Maïtena Biraben : On a vu son playmobil…

Emmanuelle Talon : Oui on a vu son playmobil, mais en fait c’est un personnage assez amusant, qui a beauocup d’humour, qui a une bonne tête…

Maïtena Biraben : Est-ce que le logiciel libre a des chances de gagner face au logiciel non libre, donc commercialisé, que l’on ne peut plus toucher ?

Emmanuelle Talon : Alors, le logiciel libre il progresse beaucoup en France. Il y a quelques années la Gendarmerie nationale est passée… elle a adopté un logicie libre. Mais, si vous voulez, la compétition elle ne se fait pas vraiment sur cette question-là, sur cette question technique, parce qu’un logiciel libre, on peut considérer que ça vaut au niveau technique un logiciel privateur. En fait la compétition, elle se fait vraiment dans nos têtes.

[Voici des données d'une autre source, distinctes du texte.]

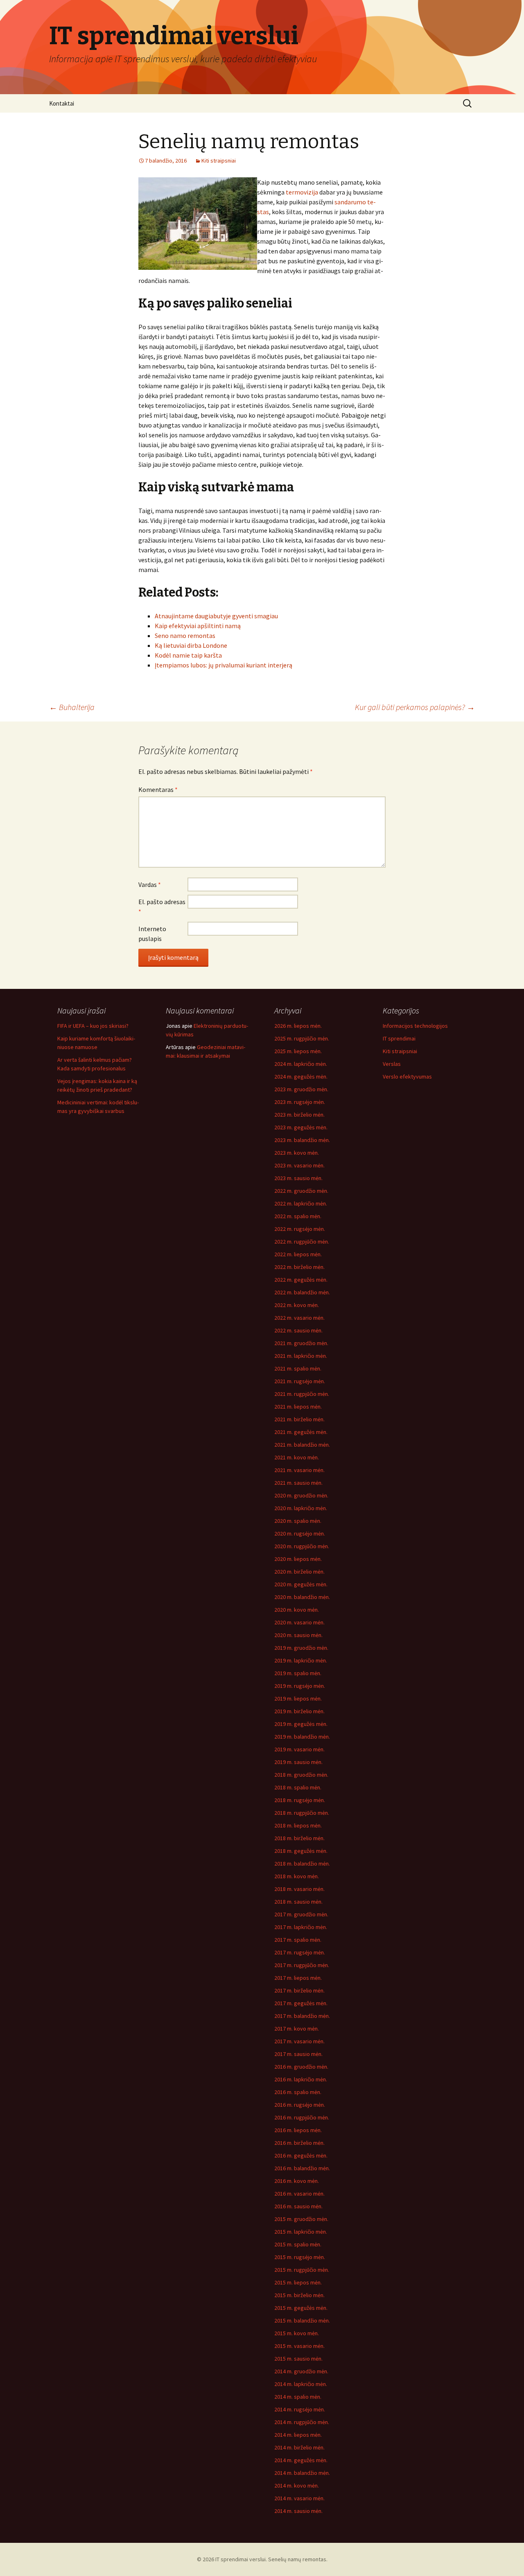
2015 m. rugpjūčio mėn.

Le Libre il pourra gagner le jour où, d’après Stallman, on aura, nous, envie de nous libérer et puis de ne pas être soumis à la machine. Parce qu’il explique que quand on utilise un logiciel comme Windows, on ne peut pas le modifier si on n’y va pas, et donc on est esclave de la machine. Stallman c’est un peu le Luke Skywalker de l’informatique, il faut qu’on se libère des machines et c’est ce jour-là que le Libre pourra gagner.

Maïtena Biraben : Est-ce que libre ça veut dire gratuit Emmanuelle ?

Emmanuelle Talon : Alors non, libre ne veut pas forcément dire gratuit. Il y a des logiciels libres qui ne sont pas gratuits, donc il faut faire attention à cette confusion. C’est vrai que quand on est juste un utilisateur, on peut estimer que la gratuité c’est le principal avantage, mais libre ne veut pas dire gratuit.

Maïtena Biraben : Si on ramène cette idée de logiciel libre à la France, la prochaine bataille c’est Hadopi.

Emmanuelle Talon : C’est Hadopi et Stallman est mobilisé sur cette question. Il estime que c’est une loi tyrannique. Il dit que Nicolas Sarkozy est un ennemi de la démocratie et des Droits de l’Homme. Et pour lui empêcher le téléchargement de musique pour sauver l’industrie du disque, c’est tout simplement comme empêcher les gens de faire la cuisine pour sauver les emplois dans la restauration !

Voilà, juste pour finir, le livre, vous pouvez l’acheter, il coûte 22 euros et c’est bien d’avoir un livre papier. Mais vous allez voir la cohérence de la démarche, en fait le livre est en téléchargement, gratuit, sur le site www.framasoft.net. Vous pouvez modifer le texte du livre, et si vous voulez le traduire, et bien vous pouvez tout à fait le traduire librement dans la langue que vous souhaitez, en ourdou par exemple, je pense que ça n’est pas encore fait.